Records from a collection
*-*-*

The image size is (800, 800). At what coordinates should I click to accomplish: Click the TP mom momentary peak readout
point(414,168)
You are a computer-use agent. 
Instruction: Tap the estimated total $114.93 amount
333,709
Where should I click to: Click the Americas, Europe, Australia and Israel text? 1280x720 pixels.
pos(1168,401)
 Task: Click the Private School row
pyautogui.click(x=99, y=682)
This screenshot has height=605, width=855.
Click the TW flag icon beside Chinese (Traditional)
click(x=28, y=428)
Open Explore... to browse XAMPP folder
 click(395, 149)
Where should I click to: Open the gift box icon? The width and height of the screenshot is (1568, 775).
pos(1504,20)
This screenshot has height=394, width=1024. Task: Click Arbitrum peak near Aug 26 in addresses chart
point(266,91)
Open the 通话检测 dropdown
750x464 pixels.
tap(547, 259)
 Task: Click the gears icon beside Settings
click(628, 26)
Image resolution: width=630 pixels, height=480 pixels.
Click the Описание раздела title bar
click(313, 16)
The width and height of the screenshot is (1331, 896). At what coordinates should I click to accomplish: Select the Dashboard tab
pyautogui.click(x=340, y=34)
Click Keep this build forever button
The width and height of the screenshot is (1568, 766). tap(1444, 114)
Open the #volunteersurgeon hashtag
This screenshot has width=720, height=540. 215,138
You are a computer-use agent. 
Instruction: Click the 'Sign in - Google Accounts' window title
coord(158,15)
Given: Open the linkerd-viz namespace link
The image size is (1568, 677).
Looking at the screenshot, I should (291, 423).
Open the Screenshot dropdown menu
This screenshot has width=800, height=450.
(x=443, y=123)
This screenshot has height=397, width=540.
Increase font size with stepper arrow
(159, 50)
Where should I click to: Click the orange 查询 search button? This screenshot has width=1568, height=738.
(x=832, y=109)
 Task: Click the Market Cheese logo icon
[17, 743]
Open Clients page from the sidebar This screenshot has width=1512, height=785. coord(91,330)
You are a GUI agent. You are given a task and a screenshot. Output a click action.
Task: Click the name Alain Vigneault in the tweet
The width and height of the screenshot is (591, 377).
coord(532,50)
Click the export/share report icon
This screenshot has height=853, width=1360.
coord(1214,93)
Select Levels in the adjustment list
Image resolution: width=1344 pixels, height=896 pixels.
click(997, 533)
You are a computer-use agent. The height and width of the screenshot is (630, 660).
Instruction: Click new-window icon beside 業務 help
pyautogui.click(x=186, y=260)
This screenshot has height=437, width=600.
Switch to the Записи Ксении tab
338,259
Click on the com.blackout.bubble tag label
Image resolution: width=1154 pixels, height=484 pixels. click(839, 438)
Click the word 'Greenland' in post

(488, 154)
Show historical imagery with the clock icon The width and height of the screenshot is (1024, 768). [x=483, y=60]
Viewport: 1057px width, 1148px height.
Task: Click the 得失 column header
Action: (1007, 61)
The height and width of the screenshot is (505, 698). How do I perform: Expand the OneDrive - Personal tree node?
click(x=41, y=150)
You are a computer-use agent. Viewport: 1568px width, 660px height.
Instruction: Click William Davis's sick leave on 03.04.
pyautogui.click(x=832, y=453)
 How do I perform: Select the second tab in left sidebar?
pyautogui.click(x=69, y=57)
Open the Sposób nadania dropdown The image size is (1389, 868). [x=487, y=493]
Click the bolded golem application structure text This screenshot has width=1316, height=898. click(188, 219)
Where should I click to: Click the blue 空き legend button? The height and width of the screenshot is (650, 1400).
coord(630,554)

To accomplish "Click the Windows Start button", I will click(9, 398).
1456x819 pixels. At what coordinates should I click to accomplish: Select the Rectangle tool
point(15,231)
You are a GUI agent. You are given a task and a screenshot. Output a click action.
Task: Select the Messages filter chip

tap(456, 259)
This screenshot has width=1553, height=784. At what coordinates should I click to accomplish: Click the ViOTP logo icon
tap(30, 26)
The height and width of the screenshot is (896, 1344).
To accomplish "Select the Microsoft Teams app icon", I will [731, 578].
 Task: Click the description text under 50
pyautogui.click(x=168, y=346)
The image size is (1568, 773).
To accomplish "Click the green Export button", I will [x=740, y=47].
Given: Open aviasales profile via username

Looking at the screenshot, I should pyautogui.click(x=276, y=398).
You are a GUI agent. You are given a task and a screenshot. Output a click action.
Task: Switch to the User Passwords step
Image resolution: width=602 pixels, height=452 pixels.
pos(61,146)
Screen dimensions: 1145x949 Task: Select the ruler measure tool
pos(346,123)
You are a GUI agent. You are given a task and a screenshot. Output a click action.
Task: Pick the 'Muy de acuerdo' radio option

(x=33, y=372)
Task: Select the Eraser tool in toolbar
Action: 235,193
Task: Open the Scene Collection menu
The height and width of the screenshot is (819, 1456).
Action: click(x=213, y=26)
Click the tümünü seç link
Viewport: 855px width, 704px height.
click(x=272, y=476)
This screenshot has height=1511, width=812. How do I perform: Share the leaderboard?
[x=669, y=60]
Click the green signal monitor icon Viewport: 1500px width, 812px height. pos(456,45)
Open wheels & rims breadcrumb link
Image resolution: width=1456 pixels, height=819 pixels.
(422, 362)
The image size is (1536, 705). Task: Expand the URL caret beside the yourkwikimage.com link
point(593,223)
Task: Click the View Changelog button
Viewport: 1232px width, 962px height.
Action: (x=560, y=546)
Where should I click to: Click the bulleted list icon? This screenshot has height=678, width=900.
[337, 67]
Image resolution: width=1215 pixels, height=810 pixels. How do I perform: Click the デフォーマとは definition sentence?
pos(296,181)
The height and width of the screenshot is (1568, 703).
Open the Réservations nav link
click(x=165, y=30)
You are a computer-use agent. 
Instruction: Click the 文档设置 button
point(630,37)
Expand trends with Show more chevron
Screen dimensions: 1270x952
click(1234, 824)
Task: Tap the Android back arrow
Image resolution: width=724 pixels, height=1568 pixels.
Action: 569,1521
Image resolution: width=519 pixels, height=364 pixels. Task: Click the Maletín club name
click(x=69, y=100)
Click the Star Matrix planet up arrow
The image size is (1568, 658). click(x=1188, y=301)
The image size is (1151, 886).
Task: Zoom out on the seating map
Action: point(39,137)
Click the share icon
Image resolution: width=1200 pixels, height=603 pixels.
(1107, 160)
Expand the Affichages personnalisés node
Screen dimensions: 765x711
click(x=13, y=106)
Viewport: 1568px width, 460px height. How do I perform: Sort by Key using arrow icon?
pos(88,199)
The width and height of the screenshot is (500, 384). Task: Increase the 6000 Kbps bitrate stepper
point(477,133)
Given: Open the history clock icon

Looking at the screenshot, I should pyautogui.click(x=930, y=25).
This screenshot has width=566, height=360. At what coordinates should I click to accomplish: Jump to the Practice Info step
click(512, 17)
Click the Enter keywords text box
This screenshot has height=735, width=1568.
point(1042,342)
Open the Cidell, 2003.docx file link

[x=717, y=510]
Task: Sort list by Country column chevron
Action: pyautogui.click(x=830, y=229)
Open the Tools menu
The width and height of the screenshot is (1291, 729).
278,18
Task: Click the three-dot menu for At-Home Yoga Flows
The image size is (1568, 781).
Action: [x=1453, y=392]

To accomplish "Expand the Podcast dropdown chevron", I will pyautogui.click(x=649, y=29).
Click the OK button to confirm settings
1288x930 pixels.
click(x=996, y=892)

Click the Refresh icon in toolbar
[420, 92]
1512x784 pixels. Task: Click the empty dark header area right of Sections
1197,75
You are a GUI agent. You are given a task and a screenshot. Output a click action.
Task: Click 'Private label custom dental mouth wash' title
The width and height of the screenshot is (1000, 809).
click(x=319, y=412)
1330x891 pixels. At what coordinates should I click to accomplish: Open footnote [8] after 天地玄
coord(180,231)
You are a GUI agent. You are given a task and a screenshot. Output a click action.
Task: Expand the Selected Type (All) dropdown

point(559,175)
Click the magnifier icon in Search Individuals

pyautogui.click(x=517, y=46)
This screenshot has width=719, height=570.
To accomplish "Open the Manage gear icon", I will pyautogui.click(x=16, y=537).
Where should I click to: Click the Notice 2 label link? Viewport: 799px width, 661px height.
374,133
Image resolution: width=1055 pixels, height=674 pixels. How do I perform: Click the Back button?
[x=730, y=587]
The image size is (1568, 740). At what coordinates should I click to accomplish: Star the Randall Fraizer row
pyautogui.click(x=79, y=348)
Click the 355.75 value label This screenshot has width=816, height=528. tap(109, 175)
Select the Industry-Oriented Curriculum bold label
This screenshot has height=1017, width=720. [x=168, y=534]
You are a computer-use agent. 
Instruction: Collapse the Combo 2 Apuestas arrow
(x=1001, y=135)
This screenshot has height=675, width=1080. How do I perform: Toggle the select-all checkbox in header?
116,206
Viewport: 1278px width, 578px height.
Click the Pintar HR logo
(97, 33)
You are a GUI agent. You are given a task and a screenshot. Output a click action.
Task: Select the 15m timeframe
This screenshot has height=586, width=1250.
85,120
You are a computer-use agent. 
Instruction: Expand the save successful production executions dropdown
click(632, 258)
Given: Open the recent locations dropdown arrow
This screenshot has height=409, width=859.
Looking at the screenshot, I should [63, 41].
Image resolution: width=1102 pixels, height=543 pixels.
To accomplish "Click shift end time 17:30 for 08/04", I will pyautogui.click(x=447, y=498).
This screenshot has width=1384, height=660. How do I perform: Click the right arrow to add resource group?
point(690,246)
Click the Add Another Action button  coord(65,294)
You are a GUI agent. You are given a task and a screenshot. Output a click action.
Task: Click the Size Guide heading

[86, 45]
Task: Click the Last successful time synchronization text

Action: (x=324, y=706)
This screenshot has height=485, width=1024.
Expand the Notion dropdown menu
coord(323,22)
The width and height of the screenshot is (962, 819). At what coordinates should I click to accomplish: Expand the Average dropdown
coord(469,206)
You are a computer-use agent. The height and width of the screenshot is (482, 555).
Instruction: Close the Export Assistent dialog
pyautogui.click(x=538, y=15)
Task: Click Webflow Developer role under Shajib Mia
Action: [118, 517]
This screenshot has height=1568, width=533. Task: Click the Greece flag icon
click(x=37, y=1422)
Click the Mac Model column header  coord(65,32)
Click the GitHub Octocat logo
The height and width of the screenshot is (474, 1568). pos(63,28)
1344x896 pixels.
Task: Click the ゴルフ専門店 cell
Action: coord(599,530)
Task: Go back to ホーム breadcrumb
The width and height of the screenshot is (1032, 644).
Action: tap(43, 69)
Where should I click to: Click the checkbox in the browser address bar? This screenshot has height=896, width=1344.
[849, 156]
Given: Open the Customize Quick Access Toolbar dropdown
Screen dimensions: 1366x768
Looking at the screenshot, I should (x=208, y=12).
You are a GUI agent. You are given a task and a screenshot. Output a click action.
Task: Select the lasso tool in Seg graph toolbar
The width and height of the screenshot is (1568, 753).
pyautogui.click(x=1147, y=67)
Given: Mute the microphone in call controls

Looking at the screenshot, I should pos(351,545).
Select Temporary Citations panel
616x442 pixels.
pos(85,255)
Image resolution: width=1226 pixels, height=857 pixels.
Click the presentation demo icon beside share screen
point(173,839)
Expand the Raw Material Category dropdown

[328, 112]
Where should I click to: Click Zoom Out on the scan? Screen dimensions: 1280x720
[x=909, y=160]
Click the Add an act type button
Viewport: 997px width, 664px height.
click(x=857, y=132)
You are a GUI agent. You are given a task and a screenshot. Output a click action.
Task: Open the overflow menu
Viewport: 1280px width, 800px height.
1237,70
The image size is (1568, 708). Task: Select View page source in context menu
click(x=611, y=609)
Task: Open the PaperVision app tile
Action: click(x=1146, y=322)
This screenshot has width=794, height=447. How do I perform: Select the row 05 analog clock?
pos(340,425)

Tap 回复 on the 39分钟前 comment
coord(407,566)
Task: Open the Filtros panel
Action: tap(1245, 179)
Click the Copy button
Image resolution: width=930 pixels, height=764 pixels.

*-*-*

#### [Assignment]
Your answer should be the lines above, from the line containing "Image resolution: width=1055" up to and including the line containing "Click the Mac", reproduced exactly and with nothing else.

#### [Completed exercise]
Image resolution: width=1055 pixels, height=674 pixels. How do I perform: Click the Back button?
[x=730, y=587]
The image size is (1568, 740). At what coordinates should I click to accomplish: Star the Randall Fraizer row
pyautogui.click(x=79, y=348)
Click the 355.75 value label This screenshot has width=816, height=528. tap(109, 175)
Select the Industry-Oriented Curriculum bold label
This screenshot has height=1017, width=720. [x=168, y=534]
You are a computer-use agent. 
Instruction: Collapse the Combo 2 Apuestas arrow
(x=1001, y=135)
This screenshot has height=675, width=1080. How do I perform: Toggle the select-all checkbox in header?
116,206
Viewport: 1278px width, 578px height.
Click the Pintar HR logo
(97, 33)
You are a GUI agent. You are given a task and a screenshot. Output a click action.
Task: Select the 15m timeframe
This screenshot has height=586, width=1250.
85,120
You are a computer-use agent. 
Instruction: Expand the save successful production executions dropdown
click(632, 258)
Given: Open the recent locations dropdown arrow
This screenshot has height=409, width=859.
Looking at the screenshot, I should [63, 41].
Image resolution: width=1102 pixels, height=543 pixels.
To accomplish "Click shift end time 17:30 for 08/04", I will pyautogui.click(x=447, y=498).
This screenshot has width=1384, height=660. How do I perform: Click the right arrow to add resource group?
point(690,246)
Click the Add Another Action button  coord(65,294)
You are a GUI agent. You are given a task and a screenshot. Output a click action.
Task: Click the Size Guide heading

[86, 45]
Task: Click the Last successful time synchronization text

Action: (x=324, y=706)
This screenshot has height=485, width=1024.
Expand the Notion dropdown menu
coord(323,22)
The width and height of the screenshot is (962, 819). At what coordinates should I click to accomplish: Expand the Average dropdown
coord(469,206)
You are a computer-use agent. The height and width of the screenshot is (482, 555).
Instruction: Close the Export Assistent dialog
pyautogui.click(x=538, y=15)
Task: Click Webflow Developer role under Shajib Mia
Action: [118, 517]
This screenshot has height=1568, width=533. Task: Click the Greece flag icon
click(x=37, y=1422)
Click the Mac Model column header  coord(65,32)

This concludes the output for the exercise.